Не наврали про невроз этикетки сигарет, и
Я такая пост-пост, я такая мета-мета.
Я такая пост-пост, я такая мета-мета.”
Зал шевелится, выдыхает, чуточку оживает: необходимая передышка. Модернизма и вправду нет, мы такие пост-пост, мы такие мета-мета.
Иногда Машкова играет сразу нескольких персонажей, подыгрывает сама себе, облачаясь в черное кожаное пальто прадеда, но в основном ее устами говорит прабабушка. Прадед – записанный голос Анатолия Белого и черно-белый анимированный силуэт, проекция на белую простыню.
Интересно, что Машкова не очень внимательна к мелочам.

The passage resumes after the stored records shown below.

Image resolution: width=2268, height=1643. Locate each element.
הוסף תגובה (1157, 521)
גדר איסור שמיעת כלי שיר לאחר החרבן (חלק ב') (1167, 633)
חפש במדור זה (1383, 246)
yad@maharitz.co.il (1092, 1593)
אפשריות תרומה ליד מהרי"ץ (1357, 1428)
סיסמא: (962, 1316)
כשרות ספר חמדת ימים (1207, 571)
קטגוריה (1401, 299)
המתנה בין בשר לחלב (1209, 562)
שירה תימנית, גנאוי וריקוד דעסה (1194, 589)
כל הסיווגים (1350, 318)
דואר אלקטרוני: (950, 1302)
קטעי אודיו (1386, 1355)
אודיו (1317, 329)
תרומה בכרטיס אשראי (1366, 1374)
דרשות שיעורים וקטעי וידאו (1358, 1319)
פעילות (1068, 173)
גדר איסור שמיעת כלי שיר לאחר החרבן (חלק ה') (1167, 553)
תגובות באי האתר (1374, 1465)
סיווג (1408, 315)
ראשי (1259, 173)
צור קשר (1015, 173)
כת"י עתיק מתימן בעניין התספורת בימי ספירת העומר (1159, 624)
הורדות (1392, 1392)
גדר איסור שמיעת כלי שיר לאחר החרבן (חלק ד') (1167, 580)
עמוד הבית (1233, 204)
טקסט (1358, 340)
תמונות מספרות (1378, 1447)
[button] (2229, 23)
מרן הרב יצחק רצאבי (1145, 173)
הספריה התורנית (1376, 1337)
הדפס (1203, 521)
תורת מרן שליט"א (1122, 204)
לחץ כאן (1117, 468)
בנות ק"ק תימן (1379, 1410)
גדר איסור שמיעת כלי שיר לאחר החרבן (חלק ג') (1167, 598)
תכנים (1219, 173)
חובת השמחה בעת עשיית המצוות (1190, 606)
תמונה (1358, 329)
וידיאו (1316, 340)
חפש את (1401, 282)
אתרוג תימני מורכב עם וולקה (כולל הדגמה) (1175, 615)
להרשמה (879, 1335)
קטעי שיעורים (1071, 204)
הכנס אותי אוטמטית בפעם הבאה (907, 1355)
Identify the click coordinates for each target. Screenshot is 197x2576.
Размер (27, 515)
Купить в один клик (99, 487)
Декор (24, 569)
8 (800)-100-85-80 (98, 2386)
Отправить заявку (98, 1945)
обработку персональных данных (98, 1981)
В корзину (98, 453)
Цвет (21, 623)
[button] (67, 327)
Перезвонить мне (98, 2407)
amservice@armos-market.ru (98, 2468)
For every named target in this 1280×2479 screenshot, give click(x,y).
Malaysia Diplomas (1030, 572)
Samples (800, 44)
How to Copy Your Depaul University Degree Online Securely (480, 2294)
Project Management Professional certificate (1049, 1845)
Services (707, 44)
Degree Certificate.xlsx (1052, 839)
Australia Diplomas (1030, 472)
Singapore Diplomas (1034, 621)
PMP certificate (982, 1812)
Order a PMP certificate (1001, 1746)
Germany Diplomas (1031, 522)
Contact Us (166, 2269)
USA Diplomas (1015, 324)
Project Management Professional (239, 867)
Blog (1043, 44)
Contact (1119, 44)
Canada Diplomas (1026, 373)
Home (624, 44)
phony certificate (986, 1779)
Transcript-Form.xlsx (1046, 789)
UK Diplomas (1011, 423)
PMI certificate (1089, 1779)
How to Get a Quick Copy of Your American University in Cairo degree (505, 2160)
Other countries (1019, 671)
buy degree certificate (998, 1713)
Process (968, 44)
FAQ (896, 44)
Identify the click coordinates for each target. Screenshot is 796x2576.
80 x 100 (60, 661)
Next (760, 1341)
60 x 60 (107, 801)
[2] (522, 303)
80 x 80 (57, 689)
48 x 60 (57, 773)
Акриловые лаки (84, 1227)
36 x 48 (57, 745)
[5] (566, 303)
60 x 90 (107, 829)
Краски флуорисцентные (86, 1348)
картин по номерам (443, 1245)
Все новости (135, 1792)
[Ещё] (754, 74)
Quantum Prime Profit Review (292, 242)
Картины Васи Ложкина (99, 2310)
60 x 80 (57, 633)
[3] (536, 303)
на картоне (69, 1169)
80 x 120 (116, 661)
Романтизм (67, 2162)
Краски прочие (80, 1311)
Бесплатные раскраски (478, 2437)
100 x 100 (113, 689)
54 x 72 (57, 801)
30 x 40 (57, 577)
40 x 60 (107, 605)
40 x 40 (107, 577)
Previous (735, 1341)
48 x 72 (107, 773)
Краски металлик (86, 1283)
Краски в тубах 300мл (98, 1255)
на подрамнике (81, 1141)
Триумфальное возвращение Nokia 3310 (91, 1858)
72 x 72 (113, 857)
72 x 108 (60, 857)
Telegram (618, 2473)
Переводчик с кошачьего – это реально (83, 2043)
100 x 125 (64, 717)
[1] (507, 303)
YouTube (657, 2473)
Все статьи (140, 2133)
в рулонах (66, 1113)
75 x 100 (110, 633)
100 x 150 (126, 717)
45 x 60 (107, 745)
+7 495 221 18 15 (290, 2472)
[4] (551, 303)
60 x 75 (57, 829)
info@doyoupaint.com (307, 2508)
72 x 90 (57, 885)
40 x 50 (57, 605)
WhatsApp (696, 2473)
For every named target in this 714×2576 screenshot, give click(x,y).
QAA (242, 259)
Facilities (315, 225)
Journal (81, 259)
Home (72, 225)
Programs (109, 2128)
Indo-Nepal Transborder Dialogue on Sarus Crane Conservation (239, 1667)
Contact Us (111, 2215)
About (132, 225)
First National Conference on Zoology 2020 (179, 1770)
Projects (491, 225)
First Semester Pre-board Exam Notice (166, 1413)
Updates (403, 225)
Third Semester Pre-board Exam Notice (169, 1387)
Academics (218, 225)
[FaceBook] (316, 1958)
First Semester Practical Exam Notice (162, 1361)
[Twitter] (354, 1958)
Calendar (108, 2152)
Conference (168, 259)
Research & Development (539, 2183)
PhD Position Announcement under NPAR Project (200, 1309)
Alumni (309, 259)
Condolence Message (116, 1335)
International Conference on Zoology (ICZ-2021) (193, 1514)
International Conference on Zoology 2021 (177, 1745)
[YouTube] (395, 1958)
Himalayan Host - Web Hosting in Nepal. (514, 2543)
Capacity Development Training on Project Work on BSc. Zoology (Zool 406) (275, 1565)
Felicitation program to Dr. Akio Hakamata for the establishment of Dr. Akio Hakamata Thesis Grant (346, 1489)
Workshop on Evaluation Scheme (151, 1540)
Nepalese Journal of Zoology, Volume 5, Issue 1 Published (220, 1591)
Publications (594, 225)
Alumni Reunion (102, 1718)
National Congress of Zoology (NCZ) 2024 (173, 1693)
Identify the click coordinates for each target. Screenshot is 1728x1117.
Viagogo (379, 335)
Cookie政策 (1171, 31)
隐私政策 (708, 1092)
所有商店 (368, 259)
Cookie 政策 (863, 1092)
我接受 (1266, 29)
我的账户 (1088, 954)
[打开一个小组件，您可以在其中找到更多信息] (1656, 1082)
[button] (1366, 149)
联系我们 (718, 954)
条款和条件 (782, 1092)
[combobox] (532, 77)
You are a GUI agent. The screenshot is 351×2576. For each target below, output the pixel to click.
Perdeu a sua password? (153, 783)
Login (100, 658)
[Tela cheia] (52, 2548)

Вот она держит керосиновую лампу “летучую мышь”: раскаленное стекло керосинки то прижимается к ее широкой юбке, то касается нежной кожи запястья. А потом она и вовсе вешает ее на локоть, точно дамскую сумочку.
Просто, очевидно, не детали быта волнуют ее. Все эти вещи: кожанка, кепка, пишущая машинка, бакелитовый черный телефон – все, что окружает Машкову, будто призраки, вместе с ней шагнувшие на сцену. Маленький скуластый Гамлет в венке Офелии окружен собственными предками. Вот он, плачет! Связь времен не порвалась, фибровый чемодан опять упакован и готов в дорогу.
Миля-Машкова прикрепляет на веревку кожаное пальто с алой революционной подкладкой и черный скромный сарафан, драпируя его белой простыней, как исподним. Перекидывает мостики от боли столетней давности до боли сегодняшней, не судит, но задает вопросы. «Моя дочь будет жить при счастье, правда?» – спрашивает она, оглядываясь на предыдущие поколения женщин своей семьи, невидимо стоящих за плечами.
“Я устал от белил и румян
И от вечно трагической маски.
Я хочу хоть немножечко ласки,
Чтоб забыть этот дикий обман”.
Ну пожалуйста! Ну пожалуйста, хоть немножечко ласки. Или покоя.
P.S. Спектакль идёт до 23 мая включительно в Лондоне, 25 мая будет в Аликанте, а 27, 29, 30 мая в Берлине.